On perçoit, souvent, la vie en marge du désastre. Un jeune homme sourit en jouant de la guitare, enfoncé dans un fauteuil ; Une adolescente, debout près du bassin d’une piscine intérieure, s’apprête à mettre ses lunettes de plongée autour de son bonnet de bain. Il y a des visages apaisés, d’autres rieurs, des hommes, des femmes des enfants qui tentent de continuer à vivre malgré tout. « Les premiers temps du conflit étaient faits d’actualité chaude, et nos photographies permettaient de rendre compte de l’urgence, de la stupeur qui frappait beaucoup de gens. Mais peu à peu, nous avons documenté l’installation dans la durée d’une situation de guerre qui touche dorénavant à tous les aspects de la vie des Ukrainiens », raconte Chloé Sharrock, une autre photographe de Myop qui a effectué plusieurs reportages en Ukraine.

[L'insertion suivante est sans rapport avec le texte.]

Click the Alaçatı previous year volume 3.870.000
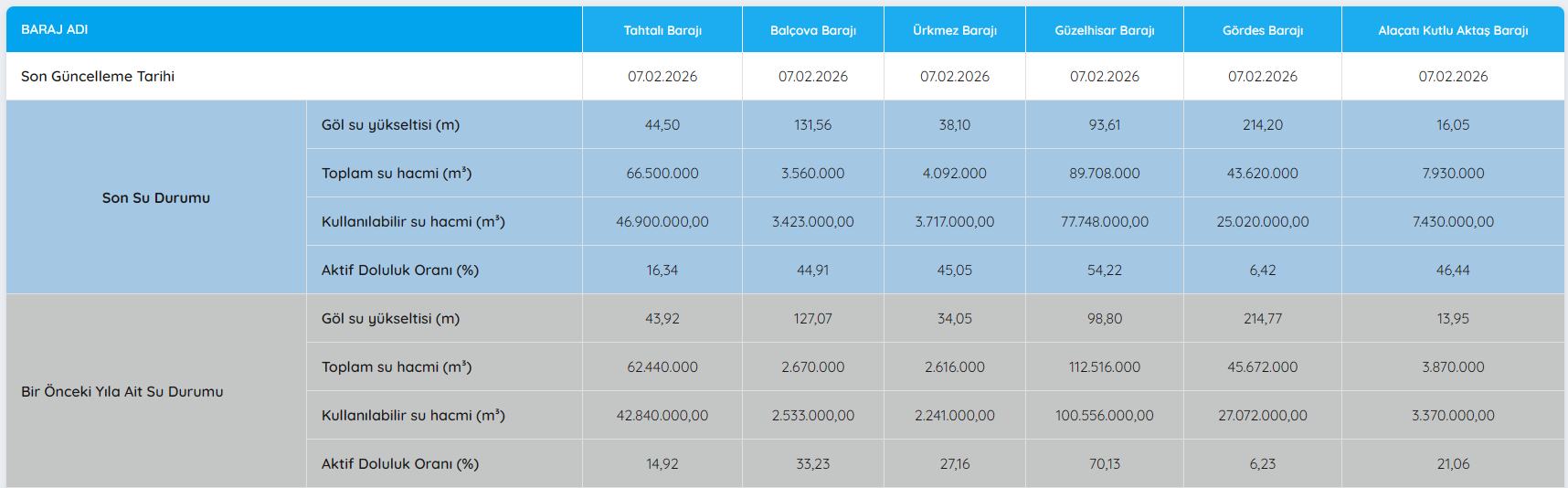Viewport: 1568px width, 488px height. click(x=1452, y=367)
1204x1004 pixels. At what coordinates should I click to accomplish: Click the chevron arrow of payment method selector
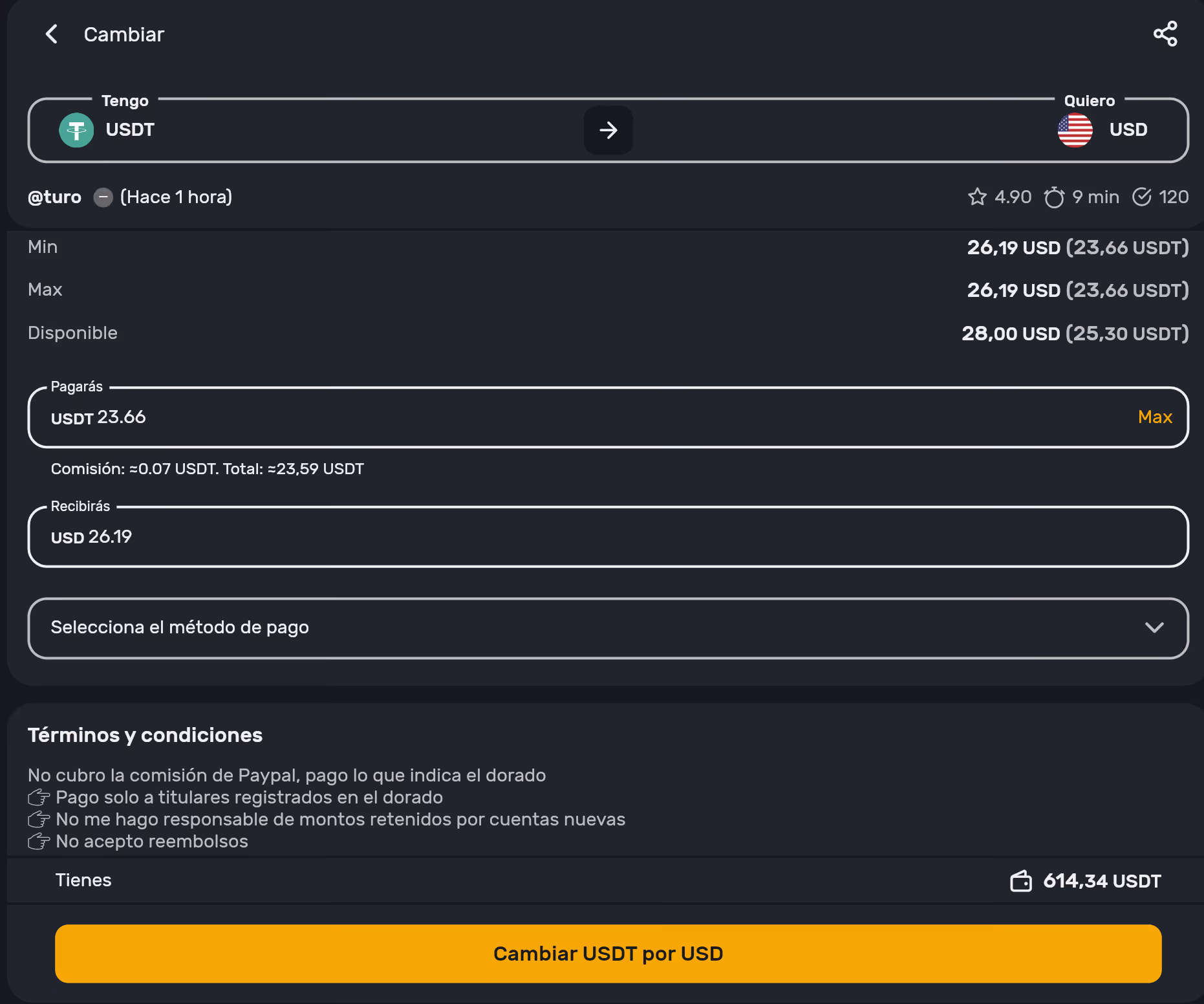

« Nous avons voulu montrer que la guerre ne se contente pas de sidérer : qu’elle s’insinue dans la vie civile et emplit chaque instant. Qu’elle n’est pas qu’une affaire de militaires ou de géopolitique . Et puis, il fallait raconter la résilience d’un peuple », abonde Guillaume Binet. « Même dans des situations de guerre, de conflit, de catastrophe, je tente de trouver une manière de raconter l’intime. Le choix de mes photos se fait beaucoup sur cette ligne ténue entre le récit de l’horreur, et celui de quelque chose de très délicat et humain », souligne Adrienne Surprenant. Sa consœur Chloé Sharrock évoque la «pudeur» avec laquelle elle tente de retranscrire «tous les à-côtés qui font la vie dans un pays en guerre, les aspects autres que la violence primaire de la ligne de front ».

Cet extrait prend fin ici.